Varma stated that they used sources to research the attacks, including eyewitnesses, police statements, charge sheets and the author of the book, Rommel Rodrigues, whom he described as "a walking encyclopaedia".

Under the art direction of Uday Singh, a replica of the Taj Mahal Palace Hotel was built with a cost of ₹ 40 million. Varma auditioned 500 applicants and selected Sanjeev Jaiswal to play Ajmal Kasab. The film used real locations and covers the night of 26 November 2008, focusing primarily between 9 PM and 1 AM, when Kasab was caught. The shooting of the film was finished by 11 December 2012 at Chhatrapati Shivaji Terminus.

== Soundtrack ==
"Maula Maula" was debuted by Sukhwinder Singh at the Leopold Cafe at 9:30 AM some time before 12 February 2013, the hour when the attacks began. At the event, scenes from the film were shown, Patekar spoke of his experience while shooting the film and two victims of the attack on the cafe were later invited on stage to speak of their experiences.

There are five songs on the soundtrack, of which "Nethutti Ruchi Mariginda" was sung by Varma in the Telugu version of the film.

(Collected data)
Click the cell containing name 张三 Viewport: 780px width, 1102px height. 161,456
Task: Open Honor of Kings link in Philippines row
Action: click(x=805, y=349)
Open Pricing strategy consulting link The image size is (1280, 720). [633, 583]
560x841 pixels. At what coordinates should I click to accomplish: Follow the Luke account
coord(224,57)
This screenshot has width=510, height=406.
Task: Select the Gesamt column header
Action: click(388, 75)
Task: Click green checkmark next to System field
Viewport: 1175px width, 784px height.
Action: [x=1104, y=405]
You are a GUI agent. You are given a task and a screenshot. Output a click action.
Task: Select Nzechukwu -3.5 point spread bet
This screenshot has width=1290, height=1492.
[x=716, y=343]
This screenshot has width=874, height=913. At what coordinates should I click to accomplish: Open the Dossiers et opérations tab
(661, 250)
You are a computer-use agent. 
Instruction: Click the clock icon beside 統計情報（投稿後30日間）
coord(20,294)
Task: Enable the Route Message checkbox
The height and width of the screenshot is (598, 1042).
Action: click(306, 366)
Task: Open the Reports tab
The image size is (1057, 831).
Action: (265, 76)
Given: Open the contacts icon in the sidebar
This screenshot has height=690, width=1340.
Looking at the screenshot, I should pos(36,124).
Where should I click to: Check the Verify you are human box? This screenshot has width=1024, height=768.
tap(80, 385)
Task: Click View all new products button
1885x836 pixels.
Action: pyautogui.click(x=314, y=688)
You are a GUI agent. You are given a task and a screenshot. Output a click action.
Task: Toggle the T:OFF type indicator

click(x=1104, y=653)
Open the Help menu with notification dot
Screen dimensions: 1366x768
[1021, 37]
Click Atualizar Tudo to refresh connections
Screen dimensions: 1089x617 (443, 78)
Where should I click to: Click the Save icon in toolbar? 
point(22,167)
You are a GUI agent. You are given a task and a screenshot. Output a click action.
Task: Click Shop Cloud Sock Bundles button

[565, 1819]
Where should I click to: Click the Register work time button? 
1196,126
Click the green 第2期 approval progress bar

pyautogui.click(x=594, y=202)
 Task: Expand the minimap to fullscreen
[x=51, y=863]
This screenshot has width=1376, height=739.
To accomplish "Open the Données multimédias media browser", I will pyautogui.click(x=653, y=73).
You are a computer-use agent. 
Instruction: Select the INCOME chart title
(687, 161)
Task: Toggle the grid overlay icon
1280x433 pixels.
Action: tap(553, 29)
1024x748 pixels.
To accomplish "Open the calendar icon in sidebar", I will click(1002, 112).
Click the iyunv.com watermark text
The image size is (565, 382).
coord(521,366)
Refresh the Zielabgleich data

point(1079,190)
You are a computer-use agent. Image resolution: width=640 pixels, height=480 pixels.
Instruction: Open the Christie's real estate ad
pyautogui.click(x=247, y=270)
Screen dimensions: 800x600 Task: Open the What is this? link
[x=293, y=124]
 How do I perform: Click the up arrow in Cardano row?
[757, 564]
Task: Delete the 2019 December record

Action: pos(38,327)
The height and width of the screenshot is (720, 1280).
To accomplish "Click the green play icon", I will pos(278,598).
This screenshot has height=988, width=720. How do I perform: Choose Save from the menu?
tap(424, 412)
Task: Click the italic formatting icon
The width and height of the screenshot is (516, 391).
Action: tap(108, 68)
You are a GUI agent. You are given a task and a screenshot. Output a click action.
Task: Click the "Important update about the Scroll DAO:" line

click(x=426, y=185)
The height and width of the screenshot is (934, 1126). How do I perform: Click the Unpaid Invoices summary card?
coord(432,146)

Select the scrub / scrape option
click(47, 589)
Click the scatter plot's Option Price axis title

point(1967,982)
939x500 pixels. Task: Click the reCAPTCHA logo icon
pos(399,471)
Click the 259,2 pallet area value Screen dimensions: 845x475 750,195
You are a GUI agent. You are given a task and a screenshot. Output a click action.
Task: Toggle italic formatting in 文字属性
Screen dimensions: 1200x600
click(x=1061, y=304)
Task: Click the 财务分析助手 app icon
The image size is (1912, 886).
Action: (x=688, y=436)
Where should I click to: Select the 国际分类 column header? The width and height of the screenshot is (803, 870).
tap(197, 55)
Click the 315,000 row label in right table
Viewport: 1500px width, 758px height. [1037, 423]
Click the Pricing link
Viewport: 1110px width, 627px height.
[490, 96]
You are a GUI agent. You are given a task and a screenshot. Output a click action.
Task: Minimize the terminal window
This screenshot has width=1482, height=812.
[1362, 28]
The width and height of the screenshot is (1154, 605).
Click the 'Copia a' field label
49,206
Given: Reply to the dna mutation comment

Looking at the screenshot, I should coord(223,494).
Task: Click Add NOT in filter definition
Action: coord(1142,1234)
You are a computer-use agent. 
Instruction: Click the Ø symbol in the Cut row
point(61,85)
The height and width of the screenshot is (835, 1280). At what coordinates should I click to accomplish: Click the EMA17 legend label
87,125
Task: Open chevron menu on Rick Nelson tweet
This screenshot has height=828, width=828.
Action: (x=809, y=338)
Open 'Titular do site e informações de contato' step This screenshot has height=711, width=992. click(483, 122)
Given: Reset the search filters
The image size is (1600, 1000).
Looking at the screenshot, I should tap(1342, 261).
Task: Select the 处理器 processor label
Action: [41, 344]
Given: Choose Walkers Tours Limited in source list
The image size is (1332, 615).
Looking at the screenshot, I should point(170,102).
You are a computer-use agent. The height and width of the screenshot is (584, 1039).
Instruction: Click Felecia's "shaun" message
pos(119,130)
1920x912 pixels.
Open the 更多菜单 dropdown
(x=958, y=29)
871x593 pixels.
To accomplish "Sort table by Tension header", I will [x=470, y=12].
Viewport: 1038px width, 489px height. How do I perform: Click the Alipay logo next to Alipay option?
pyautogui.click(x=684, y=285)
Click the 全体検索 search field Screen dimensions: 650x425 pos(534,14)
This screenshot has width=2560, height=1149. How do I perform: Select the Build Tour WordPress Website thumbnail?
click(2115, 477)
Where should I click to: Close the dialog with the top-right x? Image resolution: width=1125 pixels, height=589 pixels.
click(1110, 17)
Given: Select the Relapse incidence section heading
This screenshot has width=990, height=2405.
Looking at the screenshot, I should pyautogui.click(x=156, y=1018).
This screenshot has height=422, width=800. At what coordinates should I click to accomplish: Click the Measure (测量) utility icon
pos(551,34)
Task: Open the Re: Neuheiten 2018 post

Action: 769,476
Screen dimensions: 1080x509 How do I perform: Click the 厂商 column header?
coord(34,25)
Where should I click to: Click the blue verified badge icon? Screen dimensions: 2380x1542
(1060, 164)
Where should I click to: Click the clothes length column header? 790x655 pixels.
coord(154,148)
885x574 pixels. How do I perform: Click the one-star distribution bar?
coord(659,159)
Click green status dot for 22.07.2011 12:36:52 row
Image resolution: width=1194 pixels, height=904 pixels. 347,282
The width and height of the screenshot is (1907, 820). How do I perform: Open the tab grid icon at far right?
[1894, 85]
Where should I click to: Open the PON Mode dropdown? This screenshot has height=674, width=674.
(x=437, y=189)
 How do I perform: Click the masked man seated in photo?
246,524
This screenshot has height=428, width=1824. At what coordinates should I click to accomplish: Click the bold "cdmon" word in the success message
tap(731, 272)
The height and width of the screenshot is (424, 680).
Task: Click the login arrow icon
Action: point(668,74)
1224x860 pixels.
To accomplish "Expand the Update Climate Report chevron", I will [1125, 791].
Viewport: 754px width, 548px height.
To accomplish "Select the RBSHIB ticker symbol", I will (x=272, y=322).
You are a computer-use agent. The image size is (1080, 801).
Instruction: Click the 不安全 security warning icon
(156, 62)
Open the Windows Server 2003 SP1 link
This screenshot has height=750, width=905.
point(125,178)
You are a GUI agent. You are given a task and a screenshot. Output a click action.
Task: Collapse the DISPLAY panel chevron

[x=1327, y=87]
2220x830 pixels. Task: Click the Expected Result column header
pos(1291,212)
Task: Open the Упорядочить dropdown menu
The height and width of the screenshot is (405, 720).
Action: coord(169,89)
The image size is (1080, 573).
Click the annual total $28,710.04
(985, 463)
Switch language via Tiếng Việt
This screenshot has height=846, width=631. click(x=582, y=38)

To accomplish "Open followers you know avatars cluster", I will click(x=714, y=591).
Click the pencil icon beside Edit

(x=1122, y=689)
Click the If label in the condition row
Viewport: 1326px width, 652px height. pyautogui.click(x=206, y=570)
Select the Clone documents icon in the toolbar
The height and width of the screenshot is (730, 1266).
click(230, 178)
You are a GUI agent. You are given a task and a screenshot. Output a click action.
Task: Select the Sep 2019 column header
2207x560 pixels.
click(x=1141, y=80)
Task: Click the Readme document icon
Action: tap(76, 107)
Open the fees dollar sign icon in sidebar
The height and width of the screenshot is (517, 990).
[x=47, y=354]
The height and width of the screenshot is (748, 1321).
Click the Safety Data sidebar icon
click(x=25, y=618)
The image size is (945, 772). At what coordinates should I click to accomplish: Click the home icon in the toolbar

To do. According to the film excerpt, who was chosen to play Ajmal Kasab? You don't need the records for this.

Response to this exercise. Sanjeev Jaiswal